After Sue dies, Shelby retreats back to a feeling of being lost. She decides to attend veterinary school in California and wants to leave the New York area in the hopes that she will find a fresh start less haunted by her guilt about the car accident with Helene. She impulsively decides to get a tattoo before she leaves, and she enters a tattoo shop in her area only to discover that the artist is James Howard, a former classmate from the fourth grade.

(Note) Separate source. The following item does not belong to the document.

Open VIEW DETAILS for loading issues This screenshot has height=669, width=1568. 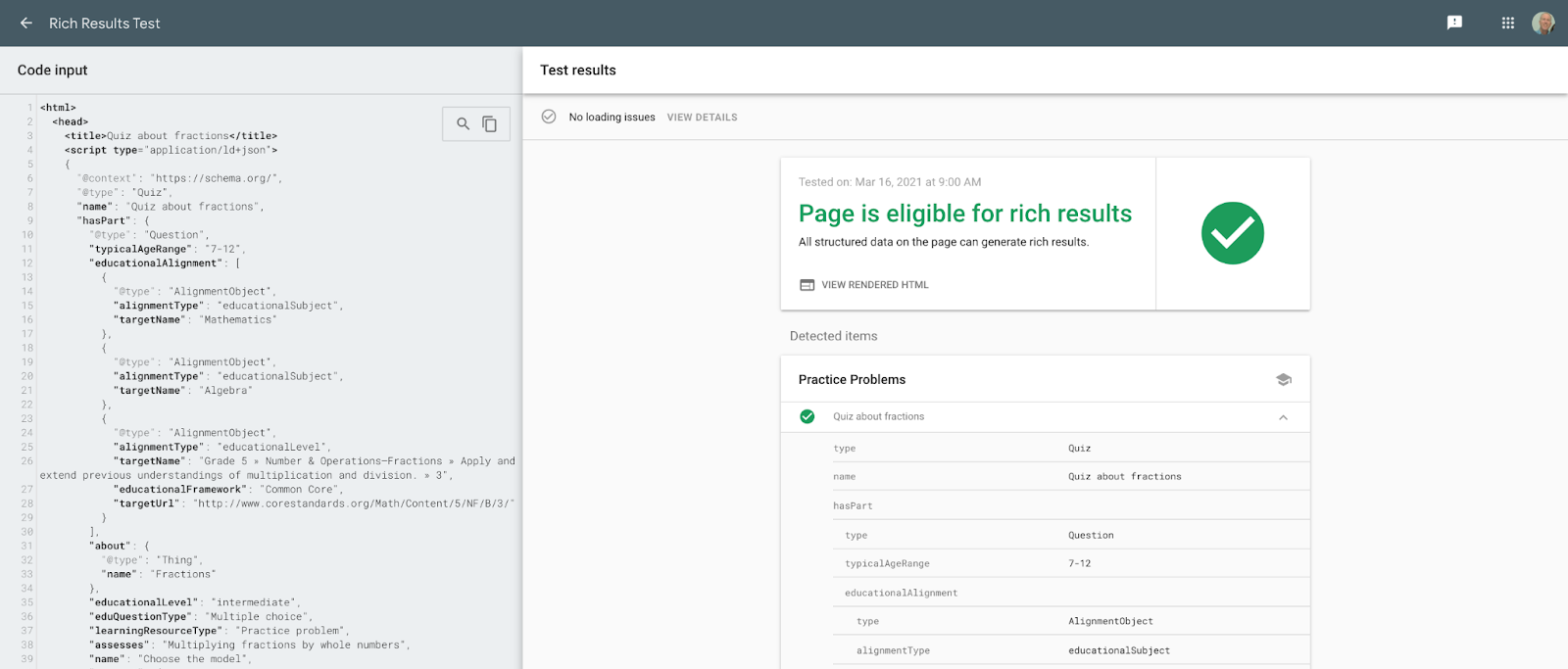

Shelby notices that James’ tattoo says the same phrase as her last postcard: “Trust someone”. She instantly realizes that James is the person who has written her those lifesaving postcards all these years. Shelby considers James to be her angel, and the two fall madly in love with one another in just a short time.

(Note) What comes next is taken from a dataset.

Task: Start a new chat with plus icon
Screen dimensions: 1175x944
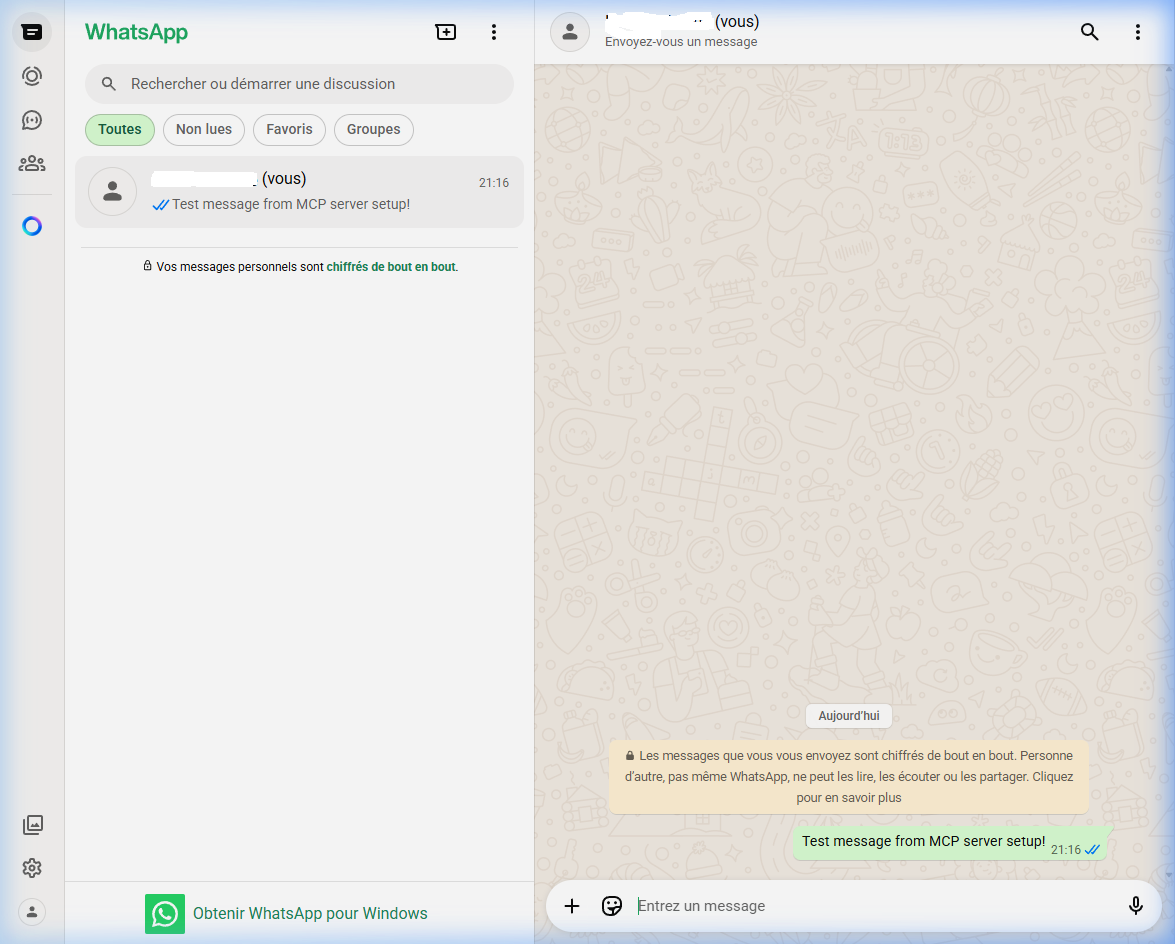Action: [x=446, y=32]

Shelby knows that this is the man she wants to be with, and she has no doubt that the two of them will help one another move on from their past traumas. Like Shelby, James suffered a trauma in his childhood. His brother drowned while they went swimming together, and James has never been able to forgive himself for what happened. Shelby and James establish a strong bond in their relationship that is based on helping another heal from their past traumas. The novel finishes with Shelby visiting Helene in an effort to find closure and forgiveness. James tries his best to forgive himself for his brother’s death, and the two of them begin a cross-country journey from New Jersey to California. These once-burdened souls are now in love and hopeful for their bright futures to come.